— YOUR TASK —
Can you lay out the records, from the line that contains "Viewport: 800px width, 696px" through the end of them, as a Markdown table with columns "n" and "Line", numbering each row and leaving out blank lines and the pictures?

— AVAILABLE DATA —
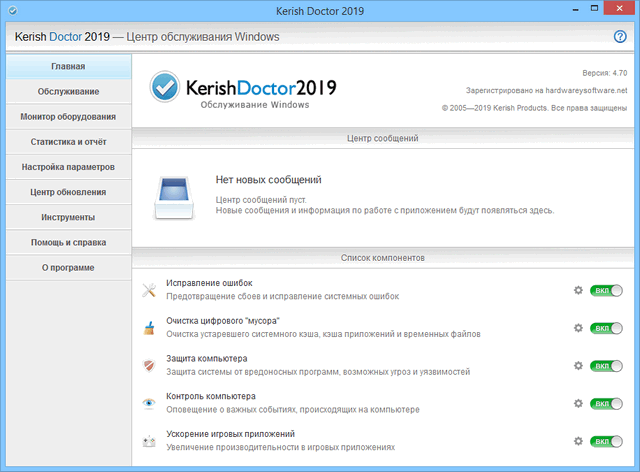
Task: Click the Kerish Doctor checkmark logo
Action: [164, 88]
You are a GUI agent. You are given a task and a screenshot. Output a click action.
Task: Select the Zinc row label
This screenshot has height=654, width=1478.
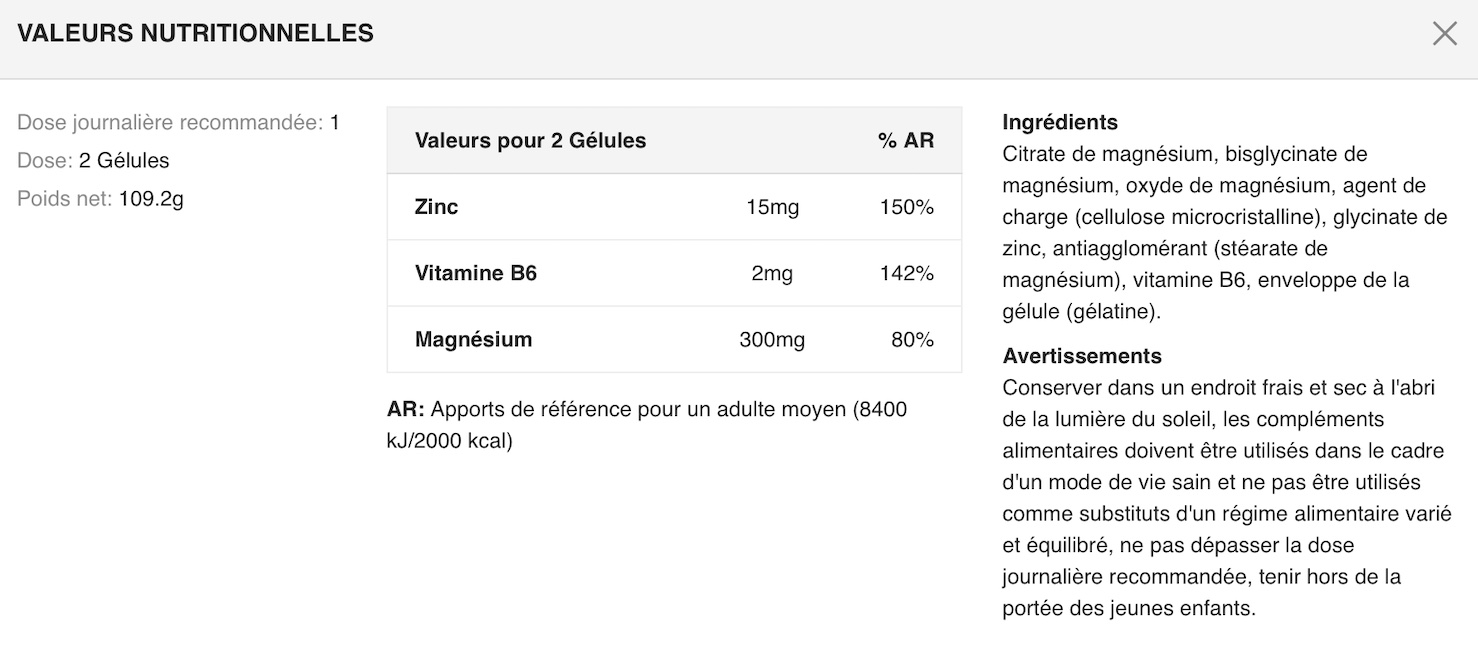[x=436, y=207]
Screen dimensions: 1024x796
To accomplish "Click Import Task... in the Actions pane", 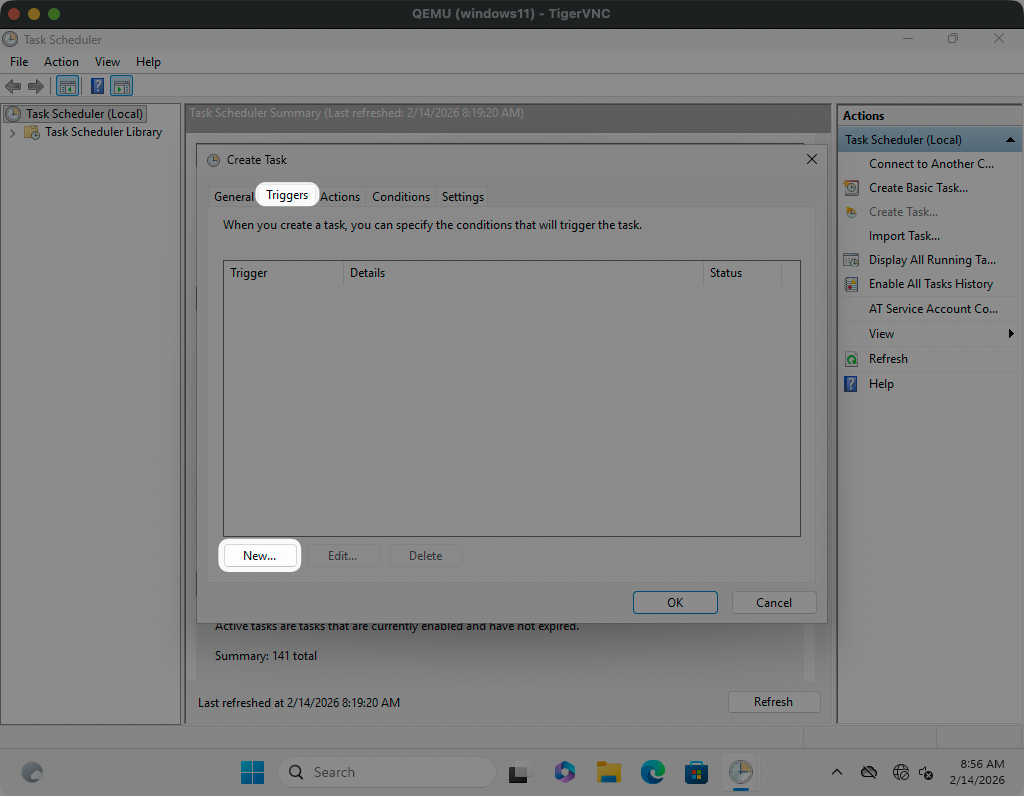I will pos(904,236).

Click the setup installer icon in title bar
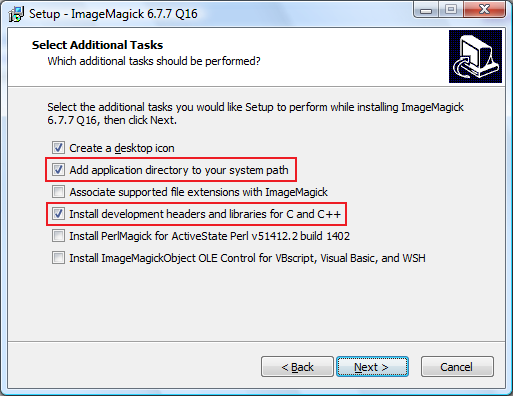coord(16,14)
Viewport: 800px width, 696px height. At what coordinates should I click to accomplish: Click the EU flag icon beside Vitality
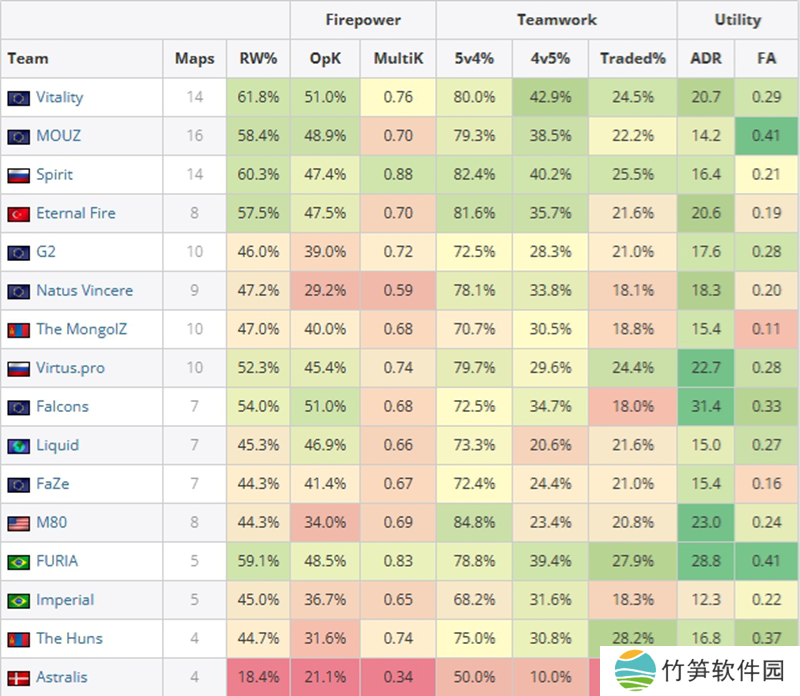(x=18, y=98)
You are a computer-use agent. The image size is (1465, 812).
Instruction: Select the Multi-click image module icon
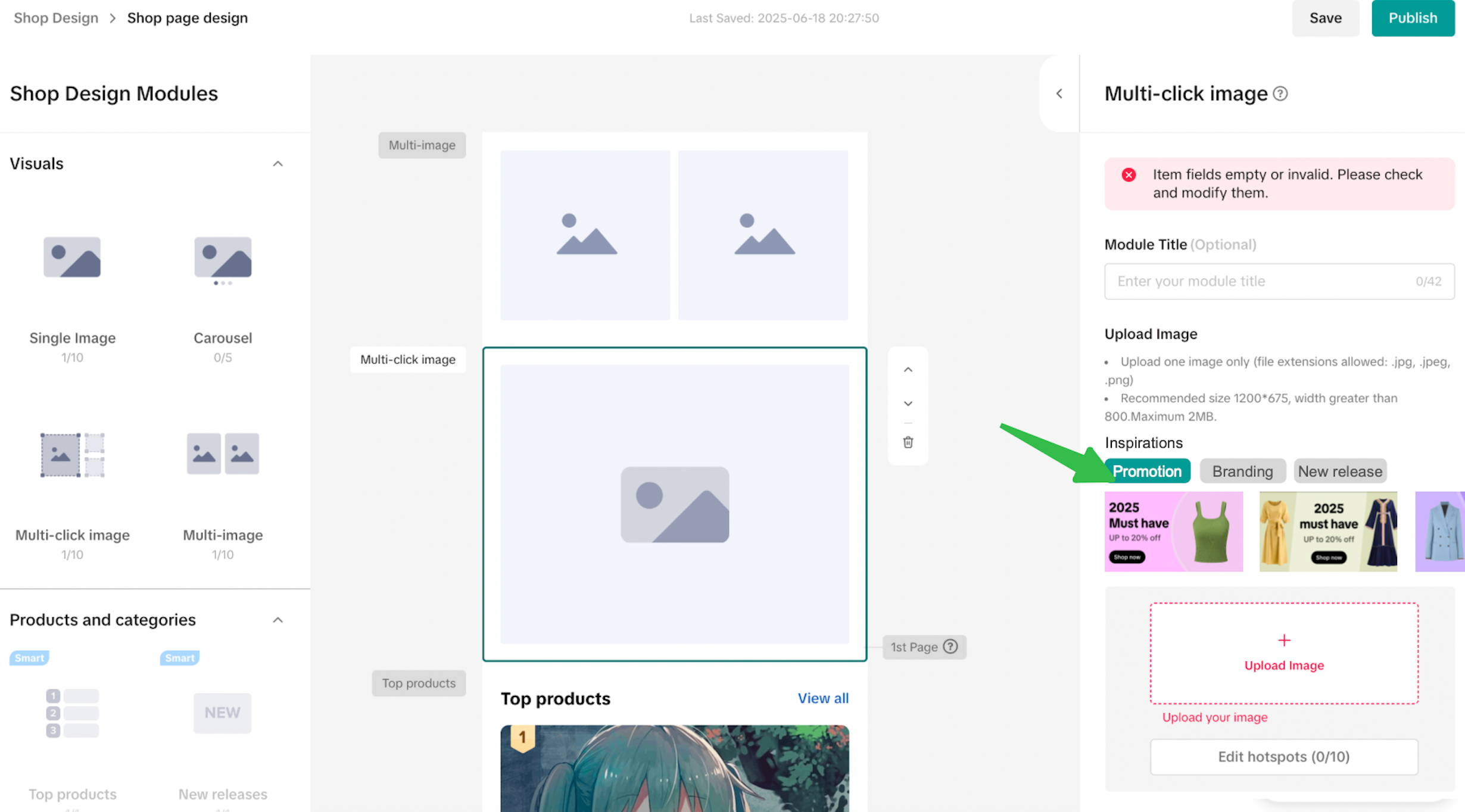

— TASK RESPONSE —
| n | Line |
|---|---|
| 1 | Viewport: 800px width, 696px height. At what coordinates should I click to accomplish: Click the EU flag icon beside Vitality |
| 2 | (x=18, y=98) |
| 3 | You are a computer-use agent. The image size is (1465, 812). |
| 4 | Instruction: Select the Multi-click image module icon |